↓↓↓
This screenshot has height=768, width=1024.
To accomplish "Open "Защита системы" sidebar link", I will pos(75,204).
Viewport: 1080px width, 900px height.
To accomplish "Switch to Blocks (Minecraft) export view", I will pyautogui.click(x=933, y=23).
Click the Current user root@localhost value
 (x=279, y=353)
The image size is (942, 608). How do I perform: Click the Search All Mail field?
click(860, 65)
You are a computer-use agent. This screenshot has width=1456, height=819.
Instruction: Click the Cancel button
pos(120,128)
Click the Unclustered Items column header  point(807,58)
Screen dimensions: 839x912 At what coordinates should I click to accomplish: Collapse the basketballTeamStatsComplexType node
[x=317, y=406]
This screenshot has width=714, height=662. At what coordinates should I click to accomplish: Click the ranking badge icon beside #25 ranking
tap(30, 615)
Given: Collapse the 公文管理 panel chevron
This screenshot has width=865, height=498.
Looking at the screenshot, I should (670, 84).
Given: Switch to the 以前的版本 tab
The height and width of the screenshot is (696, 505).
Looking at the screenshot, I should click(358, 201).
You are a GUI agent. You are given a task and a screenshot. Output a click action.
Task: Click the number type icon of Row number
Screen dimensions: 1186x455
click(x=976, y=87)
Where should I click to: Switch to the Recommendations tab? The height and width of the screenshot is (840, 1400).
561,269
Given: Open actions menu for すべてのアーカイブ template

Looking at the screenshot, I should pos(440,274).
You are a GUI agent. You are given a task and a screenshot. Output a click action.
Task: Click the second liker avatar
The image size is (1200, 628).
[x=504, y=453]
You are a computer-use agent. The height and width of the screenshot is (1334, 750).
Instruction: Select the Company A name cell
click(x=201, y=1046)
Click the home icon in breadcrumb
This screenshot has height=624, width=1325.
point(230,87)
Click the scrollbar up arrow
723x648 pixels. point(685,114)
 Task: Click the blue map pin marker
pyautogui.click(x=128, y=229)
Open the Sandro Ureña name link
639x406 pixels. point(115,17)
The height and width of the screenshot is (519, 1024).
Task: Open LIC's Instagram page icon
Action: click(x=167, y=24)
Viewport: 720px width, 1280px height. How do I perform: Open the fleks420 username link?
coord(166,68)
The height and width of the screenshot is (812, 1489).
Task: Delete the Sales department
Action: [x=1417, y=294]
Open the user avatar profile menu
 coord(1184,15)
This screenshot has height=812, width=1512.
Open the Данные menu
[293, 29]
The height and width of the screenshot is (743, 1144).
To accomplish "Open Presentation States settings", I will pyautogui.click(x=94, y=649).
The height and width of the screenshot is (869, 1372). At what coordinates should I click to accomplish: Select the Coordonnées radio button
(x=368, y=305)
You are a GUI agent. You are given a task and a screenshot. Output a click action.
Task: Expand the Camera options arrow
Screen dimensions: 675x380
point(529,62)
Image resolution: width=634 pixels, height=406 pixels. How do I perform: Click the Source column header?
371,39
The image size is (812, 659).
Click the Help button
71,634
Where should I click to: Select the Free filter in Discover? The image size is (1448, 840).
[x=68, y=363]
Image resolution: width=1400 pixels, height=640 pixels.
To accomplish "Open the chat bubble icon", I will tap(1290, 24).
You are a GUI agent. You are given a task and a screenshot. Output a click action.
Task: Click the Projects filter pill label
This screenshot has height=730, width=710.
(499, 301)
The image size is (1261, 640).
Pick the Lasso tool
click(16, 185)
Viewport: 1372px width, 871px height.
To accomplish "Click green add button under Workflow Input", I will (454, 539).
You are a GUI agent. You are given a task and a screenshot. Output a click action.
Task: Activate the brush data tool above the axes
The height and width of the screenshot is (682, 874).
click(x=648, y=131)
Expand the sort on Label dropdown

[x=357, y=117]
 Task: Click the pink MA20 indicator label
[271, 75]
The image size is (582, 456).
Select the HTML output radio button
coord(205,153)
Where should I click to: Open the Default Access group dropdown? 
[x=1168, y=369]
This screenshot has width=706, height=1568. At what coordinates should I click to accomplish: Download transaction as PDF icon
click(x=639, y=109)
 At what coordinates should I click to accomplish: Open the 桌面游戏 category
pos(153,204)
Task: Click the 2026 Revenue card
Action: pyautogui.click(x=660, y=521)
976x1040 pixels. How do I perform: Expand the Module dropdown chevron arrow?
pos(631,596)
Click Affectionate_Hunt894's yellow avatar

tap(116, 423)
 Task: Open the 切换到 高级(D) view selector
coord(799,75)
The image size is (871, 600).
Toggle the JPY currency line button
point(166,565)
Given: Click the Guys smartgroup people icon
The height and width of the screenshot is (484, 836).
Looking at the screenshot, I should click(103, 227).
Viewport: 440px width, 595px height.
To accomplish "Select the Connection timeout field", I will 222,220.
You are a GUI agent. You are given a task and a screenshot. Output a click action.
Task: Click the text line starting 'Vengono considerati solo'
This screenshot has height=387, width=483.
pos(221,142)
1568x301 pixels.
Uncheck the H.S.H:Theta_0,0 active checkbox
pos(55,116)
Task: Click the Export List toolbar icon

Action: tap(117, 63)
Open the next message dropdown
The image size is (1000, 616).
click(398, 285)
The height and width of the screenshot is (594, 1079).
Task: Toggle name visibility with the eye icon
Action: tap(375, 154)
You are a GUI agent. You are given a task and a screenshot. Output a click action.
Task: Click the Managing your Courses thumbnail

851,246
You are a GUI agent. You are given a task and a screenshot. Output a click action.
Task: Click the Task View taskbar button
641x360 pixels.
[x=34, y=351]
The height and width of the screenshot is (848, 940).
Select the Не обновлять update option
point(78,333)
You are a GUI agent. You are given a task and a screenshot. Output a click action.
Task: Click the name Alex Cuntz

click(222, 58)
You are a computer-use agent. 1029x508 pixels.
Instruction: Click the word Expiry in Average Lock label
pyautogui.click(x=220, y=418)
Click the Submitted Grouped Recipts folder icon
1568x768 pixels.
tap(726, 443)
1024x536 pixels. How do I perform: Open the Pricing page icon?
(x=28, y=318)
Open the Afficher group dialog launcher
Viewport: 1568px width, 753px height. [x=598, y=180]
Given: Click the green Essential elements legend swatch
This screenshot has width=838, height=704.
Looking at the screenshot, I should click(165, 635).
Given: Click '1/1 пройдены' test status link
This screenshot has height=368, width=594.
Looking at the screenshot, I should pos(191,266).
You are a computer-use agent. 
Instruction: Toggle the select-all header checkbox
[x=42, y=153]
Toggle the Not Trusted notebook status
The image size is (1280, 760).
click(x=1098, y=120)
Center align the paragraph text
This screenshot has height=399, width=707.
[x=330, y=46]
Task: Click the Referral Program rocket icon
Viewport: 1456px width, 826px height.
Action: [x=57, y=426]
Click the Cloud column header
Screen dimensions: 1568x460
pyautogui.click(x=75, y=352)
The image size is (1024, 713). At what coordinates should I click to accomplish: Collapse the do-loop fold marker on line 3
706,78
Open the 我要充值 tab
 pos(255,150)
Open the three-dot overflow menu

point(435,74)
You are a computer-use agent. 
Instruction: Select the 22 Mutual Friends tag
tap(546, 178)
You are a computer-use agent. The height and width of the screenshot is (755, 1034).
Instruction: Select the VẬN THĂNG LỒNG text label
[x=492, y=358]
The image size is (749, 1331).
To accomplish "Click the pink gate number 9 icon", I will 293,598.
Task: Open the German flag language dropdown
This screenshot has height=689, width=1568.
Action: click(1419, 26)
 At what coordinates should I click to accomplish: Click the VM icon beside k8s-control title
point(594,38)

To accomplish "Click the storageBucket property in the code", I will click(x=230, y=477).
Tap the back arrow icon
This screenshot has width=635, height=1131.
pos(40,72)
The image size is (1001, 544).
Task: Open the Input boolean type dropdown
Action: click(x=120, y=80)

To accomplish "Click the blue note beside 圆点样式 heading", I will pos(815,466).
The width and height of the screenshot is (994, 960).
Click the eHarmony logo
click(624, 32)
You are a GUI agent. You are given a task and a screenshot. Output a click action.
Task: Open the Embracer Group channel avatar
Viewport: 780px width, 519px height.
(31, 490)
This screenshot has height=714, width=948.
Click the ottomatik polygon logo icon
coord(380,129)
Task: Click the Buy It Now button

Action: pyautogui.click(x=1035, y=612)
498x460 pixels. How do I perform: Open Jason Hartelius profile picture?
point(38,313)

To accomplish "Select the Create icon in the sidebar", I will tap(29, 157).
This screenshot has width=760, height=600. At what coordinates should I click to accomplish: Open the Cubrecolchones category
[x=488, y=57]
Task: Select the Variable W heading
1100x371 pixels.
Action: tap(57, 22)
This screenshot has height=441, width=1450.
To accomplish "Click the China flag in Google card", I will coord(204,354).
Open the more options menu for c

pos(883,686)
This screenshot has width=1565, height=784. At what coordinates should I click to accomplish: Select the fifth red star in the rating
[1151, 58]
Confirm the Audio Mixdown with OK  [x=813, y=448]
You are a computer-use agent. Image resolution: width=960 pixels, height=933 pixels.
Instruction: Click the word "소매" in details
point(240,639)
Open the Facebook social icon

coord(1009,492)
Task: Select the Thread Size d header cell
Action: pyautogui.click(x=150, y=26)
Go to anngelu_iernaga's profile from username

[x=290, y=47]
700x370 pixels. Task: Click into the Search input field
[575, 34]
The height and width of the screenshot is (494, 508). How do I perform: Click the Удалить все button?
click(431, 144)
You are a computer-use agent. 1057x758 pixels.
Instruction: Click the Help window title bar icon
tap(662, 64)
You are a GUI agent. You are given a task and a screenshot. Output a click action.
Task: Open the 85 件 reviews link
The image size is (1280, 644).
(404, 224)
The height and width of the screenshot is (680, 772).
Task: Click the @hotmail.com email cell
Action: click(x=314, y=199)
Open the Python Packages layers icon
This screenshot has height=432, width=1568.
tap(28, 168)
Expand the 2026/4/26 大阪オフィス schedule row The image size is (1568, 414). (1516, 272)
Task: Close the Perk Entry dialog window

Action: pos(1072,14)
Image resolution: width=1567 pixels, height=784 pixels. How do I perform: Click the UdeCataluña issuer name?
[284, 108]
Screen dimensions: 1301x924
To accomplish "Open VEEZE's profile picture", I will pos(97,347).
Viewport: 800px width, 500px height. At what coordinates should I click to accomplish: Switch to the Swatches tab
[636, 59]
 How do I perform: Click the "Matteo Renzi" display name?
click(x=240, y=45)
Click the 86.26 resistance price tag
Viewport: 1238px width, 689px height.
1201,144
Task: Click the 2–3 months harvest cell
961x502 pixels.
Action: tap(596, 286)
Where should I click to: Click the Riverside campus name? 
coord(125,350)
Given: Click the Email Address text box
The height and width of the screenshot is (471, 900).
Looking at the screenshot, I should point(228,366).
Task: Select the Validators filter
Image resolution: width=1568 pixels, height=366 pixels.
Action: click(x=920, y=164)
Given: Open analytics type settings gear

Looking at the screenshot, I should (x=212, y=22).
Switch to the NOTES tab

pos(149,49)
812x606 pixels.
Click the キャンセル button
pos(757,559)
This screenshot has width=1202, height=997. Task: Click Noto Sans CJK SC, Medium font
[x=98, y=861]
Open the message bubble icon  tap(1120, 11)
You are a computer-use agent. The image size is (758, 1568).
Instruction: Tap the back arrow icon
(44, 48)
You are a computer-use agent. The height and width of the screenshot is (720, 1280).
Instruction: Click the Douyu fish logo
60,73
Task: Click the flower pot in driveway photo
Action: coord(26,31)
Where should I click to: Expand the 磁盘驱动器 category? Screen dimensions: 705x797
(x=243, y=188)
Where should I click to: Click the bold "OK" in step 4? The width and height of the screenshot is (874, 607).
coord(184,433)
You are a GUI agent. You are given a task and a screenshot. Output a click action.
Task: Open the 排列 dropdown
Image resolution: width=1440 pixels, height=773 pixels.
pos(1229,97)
↑↑↑
### What is needed
In how many lines of the material does the string "bubble" appear? Reply with the number only.

### Output of the task
2